Here’s how we proceed: if the number n whose max-partition we have to find is already a senior number, we simply represent it in it’s n = 1 + 2 + 3 + … + k form. If it’s not a senior number, we still find a k which is just large enough to make the sum s = 1 + 2 + 3 + … + k greater than n (by large enough I mean k can make 1+ 2 + 3 + … + k greater than n, but cannot do the same for 1 + 2 + 3 + … + k-1). Since k is just large enough for s to be greater than n, s-n is going to be less than k. So s-n is going to be a number among 1, 2, 3, …, k-1. What if we “pluck out” s-n from the sum of first k natural numbers?

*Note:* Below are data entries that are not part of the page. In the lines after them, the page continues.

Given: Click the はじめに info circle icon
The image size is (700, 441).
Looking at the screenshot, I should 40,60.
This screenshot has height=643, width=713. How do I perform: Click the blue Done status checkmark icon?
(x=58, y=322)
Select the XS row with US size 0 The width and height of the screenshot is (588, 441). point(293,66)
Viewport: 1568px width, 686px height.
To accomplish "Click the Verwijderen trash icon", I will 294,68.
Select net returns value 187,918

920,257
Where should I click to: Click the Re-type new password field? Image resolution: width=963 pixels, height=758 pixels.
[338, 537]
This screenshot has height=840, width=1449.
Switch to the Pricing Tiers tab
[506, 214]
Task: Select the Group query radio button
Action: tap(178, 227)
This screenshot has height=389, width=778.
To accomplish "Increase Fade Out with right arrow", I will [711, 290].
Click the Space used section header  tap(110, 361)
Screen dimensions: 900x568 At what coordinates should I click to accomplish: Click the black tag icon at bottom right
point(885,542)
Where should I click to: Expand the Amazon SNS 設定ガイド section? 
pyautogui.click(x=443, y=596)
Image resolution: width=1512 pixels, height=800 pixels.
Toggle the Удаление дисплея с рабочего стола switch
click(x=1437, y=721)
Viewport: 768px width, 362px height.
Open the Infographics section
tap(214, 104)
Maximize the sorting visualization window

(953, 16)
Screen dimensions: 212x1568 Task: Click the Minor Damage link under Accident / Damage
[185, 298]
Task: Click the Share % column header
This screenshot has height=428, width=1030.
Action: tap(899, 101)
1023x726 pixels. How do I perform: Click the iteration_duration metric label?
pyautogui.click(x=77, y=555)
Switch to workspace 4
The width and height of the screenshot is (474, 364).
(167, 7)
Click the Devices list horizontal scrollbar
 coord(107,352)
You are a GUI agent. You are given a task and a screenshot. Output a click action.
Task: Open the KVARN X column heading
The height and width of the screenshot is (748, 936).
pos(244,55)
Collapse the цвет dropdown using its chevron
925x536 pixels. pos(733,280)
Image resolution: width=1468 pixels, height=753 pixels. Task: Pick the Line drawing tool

That would give us s-(s-n), which is nothing but n!

By the way, the last character of the above paragraph isn’t for a factorial 🙂. Let’s visualize the idea we’ve learned so far. Usually, Ferrers diagrams are used to visualize partitions, but for our purposes, I found my custom visualization more convenient: in the below tree, the top node is the number whose max partition we wish to evaluate. The leaves are the numbers in the max-partition representation, that, of course, sum up to give the number on the top node. For a senior number, everything’s good:

Tree1

For a number that’s not senior, we cut the appropriate branch so that the number on the leaf which was connected to the top node via that branch isn’t added. Consider the case of 9:

Tree2

And below is the tree for 8. Notice that we’re simply finding the number k. For 8 and 9, it’s 4. Since the sum of first 4 natural numbers is 10 we first draw the tree for 10 and then replace 10 in the top node with the number we want — here it’s 8. We then cut of the branch connecting the top node to the number 10 – 8 = 2. For 9, that number was 10 - 9 = 1.

Tree3

The max partition then is simply the sum of the remaining leaves. I hope you understand my algorithm by now.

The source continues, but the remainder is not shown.